– Ale przytulać lubisz się ciągle – odparł kąśliwie, owijając mnie ramieniem.

– Oczywiście!

– Ciągle nie mogę przyzwyczaić do ciebie, takiej niezwykle cichej.

– Będziesz musiał – powiedziałam złośliwie. – Ale nie martw się, nieraz mam takie dni, kiedy nie mogę się opanować.

Uśmiechnął się szeroko. Nagle powóz gwałtownie się zatrzymał i pewnie, gdyby nie jego ramię pewnie spadłabym z siedzenia.

– Dziękuję – mruknęłam, uśmiechając się słodko – Jestem zbyt chuda, żeby utrzymać równowagę. I lekka.

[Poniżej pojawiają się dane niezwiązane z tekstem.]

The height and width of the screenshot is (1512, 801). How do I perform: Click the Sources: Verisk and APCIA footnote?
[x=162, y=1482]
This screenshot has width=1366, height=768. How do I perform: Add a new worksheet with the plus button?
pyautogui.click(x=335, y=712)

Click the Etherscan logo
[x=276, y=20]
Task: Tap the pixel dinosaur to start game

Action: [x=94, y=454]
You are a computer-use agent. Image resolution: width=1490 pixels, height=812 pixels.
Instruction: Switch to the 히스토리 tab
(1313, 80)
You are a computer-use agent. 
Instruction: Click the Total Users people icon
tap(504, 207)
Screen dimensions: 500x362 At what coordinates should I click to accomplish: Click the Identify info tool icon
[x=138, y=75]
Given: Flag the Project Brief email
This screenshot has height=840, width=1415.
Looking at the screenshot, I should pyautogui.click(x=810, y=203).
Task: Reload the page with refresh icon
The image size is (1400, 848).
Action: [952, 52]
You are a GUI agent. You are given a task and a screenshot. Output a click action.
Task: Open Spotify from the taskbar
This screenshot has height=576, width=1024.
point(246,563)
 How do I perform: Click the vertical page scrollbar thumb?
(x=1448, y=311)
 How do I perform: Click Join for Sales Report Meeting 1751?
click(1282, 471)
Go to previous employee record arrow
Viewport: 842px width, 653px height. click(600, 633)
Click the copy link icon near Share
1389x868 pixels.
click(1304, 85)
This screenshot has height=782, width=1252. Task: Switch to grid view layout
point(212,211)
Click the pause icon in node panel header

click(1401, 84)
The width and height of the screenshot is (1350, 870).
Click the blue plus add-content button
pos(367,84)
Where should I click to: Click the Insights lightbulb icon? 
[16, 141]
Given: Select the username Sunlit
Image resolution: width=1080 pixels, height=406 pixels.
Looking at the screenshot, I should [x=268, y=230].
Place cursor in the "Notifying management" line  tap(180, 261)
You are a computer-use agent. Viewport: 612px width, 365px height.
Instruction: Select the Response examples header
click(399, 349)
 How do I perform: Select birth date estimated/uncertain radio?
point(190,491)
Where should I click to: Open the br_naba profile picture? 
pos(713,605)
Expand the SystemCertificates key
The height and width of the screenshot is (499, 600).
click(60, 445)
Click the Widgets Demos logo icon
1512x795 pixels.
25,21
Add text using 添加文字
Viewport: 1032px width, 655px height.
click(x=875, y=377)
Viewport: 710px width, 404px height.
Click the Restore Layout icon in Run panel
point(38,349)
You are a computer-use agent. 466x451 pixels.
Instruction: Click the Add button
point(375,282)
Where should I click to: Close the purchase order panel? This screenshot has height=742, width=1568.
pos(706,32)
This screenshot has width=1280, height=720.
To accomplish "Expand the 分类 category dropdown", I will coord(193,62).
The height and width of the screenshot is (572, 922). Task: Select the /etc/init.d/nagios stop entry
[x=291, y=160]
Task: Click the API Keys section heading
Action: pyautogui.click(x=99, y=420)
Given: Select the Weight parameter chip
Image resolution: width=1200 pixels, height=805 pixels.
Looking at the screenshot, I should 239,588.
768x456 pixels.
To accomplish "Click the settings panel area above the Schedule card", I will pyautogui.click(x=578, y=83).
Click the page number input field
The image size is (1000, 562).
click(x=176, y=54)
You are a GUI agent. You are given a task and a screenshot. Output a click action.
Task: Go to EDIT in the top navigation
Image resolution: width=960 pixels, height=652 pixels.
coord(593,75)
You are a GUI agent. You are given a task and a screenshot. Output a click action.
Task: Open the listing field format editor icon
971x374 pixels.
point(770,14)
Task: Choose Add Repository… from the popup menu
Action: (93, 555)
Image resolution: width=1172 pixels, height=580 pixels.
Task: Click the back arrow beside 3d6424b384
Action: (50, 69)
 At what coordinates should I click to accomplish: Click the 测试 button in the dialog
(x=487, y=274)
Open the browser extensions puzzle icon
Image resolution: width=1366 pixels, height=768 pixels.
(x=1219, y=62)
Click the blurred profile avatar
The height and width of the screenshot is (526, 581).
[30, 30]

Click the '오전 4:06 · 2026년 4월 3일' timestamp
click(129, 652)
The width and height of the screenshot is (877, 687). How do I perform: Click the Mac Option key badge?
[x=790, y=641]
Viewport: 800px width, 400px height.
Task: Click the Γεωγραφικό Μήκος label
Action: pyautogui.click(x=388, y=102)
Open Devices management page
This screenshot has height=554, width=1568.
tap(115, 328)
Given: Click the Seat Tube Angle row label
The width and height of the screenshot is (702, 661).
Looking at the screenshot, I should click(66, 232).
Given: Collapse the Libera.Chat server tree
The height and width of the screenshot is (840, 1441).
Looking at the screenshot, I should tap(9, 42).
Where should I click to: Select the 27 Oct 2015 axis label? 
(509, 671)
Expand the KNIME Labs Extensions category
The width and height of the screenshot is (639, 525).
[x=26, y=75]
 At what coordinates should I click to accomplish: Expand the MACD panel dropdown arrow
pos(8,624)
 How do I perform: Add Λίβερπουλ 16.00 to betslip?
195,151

– Nie jesteś zbyt chuda – zaśmiał się Willy. – Jeśli przystoi mi to powiedzieć, masz idealną figurę. I to samo powie ci każdy przedstawiciel mojej płci, bo z ust zazdrosnej kobiety tego raczej nie usłyszysz.

– Idealną figurę? – spytałam, uśmiechając się ironicznie, lecz mimo to i tak czułam, że się rumienię – Czyżbyś coś sugerował?

– Co? Nie, nie, źle mnie zrozumiałaś – zachichotał, choć, gdyby mógł, pewnie wybuchłby śmiechem. – Ja po prostu stwierdzam fakty, masz zgrabne ciało i temu nikt nie zaprzeczy, nawet ty.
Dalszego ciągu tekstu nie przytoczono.